Far more than a simple road, the highway is the physical embodiment of the politically transformative integration to come — think the I-95 of West Africa. At some point before long, it will merge with the highway being built eastward from Ivory Coast, perhaps somewhere in Ghana. But even before that can happen, tiny Benin and Togo, countries whose sliver-thin shapes mark them as conspicuous examples of fanciful European mapmaking, will face a powerful new existential challenge.
The most sacrosanct rule of continental politics in the post-independence era has always been the taboo on tampering with Africa’s borders, which almost every state has recognized as arbitrary and irrational, and yet equally essential. The Europeans may have consulted no Africans in drawing them up, but to renounce them now would be to open a gigantic Pandora’s box, and a recipe for endless, costly conflict.
But now the massive growth of cities in the region points to ways that borders and the nation states they contain can be overtaken or even rendered irrelevant without war or confrontation.
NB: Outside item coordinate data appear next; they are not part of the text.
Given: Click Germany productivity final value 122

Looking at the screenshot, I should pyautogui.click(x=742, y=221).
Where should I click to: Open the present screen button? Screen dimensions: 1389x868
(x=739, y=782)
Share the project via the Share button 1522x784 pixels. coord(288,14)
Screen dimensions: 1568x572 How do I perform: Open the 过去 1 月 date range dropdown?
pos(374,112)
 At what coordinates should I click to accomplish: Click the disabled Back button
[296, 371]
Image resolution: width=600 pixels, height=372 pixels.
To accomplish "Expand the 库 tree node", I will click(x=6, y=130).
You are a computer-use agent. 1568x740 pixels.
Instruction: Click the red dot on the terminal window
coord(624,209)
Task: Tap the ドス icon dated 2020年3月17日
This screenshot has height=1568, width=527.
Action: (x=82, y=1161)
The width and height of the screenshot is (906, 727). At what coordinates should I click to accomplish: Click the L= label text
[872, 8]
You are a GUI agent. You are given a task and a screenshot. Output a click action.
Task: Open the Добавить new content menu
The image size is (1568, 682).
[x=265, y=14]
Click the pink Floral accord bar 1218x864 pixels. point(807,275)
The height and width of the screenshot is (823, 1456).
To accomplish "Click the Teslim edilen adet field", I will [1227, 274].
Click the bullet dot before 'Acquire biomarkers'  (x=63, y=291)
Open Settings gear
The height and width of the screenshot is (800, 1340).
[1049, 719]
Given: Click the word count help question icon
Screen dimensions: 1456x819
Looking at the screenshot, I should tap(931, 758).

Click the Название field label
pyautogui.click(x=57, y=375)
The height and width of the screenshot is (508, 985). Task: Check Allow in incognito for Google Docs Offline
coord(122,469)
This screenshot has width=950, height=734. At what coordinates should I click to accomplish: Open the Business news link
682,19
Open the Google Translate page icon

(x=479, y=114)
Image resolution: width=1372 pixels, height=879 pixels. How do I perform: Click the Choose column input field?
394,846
Like that of Lagos, well-managed, democratic Ghana’s resource-driven economy is booming, meaning that for Togo and Benin, the two little backwaters sandwiched in between them, hopes of prosperity will increasingly mean hitching their fortunes to those of their far larger neighbors. This will steadily force French speakers in these countries to opt for English, at a minimum, as the language of business and opportunity. And the switch of colonial languages is likely to be merely the first step toward unprecedented integration.
In fact, many see Lagos’s creeping interpenetration of Benin as being already well under way, pointing to a 2003 incident as an important milestone. It involved an armed robber from neighboring Benin who attacked a car owned by a close friend of the sitting Nigerian president’s daughter. The bandit fled back to Benin to escape arrest, but Nigeria punitively closed its border, which essentially meant cutting off trade with Lagos, Benin’s lifeline. Within 72 hours the suspect was arrested and delivered to Nigerian authorities.
“We already have houses on the border where the sitting room is in Nigeria and the bedroom is in Benin,” said F.A.D. Oyekunmi, a demographer at University of Lagos. “I think Benin will remain the Benin Republic, but the string of communities that will spring up along the Badagary Expressway, all the way to the border and beyond, will become the nucleus of one new, giant and integrated urban area — one economy.”
The biggest challenge posed by the growth of Lagos and the consolidation of an enormous, sub-regional economic zone around it, however, is not to the city’s minuscule neighbors. Rather, it is to Nigeria’s continued existence as a unitary nation.
If present trends continue, in another decade or two, Lagos’s economy will surpass the size of the rest of Nigeria.
What has held the country together in the past, however tenuously, is the redistribution of money earned from the country’s oil exports. But this is changing fast, as Lagos booms and its dependence on this ever more thinly sliced revenue — what Nigerian politicians call the “national cake” — dwindles.
“If [Lagos’s] GDP continues to rise the way it is, the federal contribution to [the city] could shrink to 5 percent,” Folarin Gbadebo-Smith, the director of a leading independent Nigerian think tank, the Center for Policy Alternatives told me in an interview in his stylish offices. “What you would end up with is a virtual country. All of the parameters, absent an army, police and currency of your own, are there. We are good to go.”
Not everyone agrees that Lagos can achieve this kind of autonomy through economic change alone. But as strong as it is, growth may only be the second most important challenge the city poses to the nation.